Top of Excerpt provided
Why the UK needs to start preparing for the next pandemic

Mask-wearing is one way to build general resilience in all possible futures.

By Stephen Bush

Will the United Kingdom’s four governments become the latest to officially recommend, perhaps even to mandate, mask-wearing in public? Multiple papers report that government advice is on the verge of coming into line with that in France, Germany, Canada, South Korea and that of the World Health Organisation.  

Across the world, governments have been engaging in the same dance: the science on the benefits of mask-wearing is  “finely balanced” up until the point when they become confident that they have sufficient and guaranteed supply of masks to maintain the supply into their healthcare system, at which point, who’d have thought it: it turns out masks are a sensible precaution after all!
Bottom of Excerpt provided
_Task brief_.
Carry on the article about why the UK should prepare for the next pandemic, starting right after its last sentence.
Top of Provided material
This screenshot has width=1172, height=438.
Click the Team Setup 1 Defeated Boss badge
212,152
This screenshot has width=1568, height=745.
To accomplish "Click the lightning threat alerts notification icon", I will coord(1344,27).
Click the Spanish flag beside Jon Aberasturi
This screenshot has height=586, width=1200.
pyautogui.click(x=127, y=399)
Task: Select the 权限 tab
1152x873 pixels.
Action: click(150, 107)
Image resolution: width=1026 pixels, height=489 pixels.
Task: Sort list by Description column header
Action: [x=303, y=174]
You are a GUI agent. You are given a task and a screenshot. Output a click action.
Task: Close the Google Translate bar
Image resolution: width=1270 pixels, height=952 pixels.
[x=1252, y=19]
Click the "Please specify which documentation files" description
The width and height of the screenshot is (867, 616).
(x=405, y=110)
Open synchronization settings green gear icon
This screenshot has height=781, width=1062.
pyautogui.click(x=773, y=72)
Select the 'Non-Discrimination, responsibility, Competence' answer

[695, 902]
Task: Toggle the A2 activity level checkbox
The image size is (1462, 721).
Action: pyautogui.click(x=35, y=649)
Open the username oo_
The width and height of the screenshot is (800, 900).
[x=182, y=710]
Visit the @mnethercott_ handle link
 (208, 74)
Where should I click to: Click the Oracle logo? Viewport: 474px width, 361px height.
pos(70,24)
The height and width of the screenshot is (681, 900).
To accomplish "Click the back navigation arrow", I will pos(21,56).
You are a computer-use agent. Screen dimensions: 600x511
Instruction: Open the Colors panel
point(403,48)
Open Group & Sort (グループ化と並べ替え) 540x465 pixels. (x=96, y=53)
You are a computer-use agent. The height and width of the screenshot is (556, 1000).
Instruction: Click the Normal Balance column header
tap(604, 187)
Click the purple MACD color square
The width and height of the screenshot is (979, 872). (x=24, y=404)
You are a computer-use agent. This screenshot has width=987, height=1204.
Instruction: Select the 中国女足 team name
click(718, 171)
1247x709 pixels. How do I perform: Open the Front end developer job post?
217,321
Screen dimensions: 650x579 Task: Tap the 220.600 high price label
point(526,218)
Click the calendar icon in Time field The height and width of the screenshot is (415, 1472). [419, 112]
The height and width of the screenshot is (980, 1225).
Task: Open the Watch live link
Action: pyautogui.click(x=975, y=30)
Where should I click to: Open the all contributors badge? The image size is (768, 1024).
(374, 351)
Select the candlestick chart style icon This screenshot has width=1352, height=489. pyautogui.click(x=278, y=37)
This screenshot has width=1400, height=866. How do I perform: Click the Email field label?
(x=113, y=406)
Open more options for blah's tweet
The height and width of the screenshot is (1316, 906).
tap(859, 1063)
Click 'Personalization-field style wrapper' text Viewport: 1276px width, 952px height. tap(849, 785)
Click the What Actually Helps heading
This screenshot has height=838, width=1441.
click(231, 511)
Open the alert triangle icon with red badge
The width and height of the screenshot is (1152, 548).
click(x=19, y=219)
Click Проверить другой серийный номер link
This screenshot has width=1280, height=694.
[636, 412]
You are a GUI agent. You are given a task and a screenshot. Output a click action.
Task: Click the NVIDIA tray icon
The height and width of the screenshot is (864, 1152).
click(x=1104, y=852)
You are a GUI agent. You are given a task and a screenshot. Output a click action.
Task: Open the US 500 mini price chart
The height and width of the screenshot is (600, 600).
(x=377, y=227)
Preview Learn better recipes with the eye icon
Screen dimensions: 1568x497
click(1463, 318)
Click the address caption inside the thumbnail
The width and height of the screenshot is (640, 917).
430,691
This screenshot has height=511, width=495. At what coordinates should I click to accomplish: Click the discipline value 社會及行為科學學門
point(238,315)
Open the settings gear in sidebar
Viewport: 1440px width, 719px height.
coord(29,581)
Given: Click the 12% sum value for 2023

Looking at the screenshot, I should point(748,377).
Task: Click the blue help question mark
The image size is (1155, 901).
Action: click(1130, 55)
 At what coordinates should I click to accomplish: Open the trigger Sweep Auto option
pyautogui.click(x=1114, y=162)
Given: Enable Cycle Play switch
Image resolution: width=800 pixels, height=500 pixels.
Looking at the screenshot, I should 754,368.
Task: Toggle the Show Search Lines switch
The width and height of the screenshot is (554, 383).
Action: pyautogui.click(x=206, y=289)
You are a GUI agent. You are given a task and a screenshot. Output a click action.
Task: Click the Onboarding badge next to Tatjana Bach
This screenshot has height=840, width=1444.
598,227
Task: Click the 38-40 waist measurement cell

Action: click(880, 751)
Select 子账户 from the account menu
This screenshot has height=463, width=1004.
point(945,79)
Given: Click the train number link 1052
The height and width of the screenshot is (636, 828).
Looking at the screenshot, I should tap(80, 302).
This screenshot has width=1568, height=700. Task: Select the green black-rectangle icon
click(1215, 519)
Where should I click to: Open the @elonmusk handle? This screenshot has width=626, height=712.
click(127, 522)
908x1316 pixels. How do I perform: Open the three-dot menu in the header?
Bottom of Provided material
_Reply to the exercise_.
It’s not just that mask-wearing in public is a sensible precaution in terms of the spread of most coronaviruses – it’s that we can say with close to 100 per cent confidence that this will not be our last pandemic. Mainstream culture almost seems to have forgotten that HIV-AIDS was a pandemic, while one reason why Hong Kong and South Korea responded quickly – indeed one reason why there is more mask-wearing in general in those countries – is because of their experiences of the Sars and Mers outbreaks respectively. 

Here in the United Kingdom, there’s a danger, in correctly identifying ways that the government’s response to this pandemic fell short, that we incorrectly castigate ministers and officials for having detailed plans in place for a new and deadly influenza. There are good reasons why a new and deadly flu has been Whitehall’s number one fear for successive governments, and that reality won’t change even as we find ways to live with, or, hopefully, to defeat the novel coronavirus. 

Mask-wearing is one way to build general resilience in all possible futures. But right now in the present, it’s another sign that the road that we’re on – one in which, as Chris Whitty told Sky’s Beth Rigby yesterday, a measure of social distancing continues for at least the rest of 2020.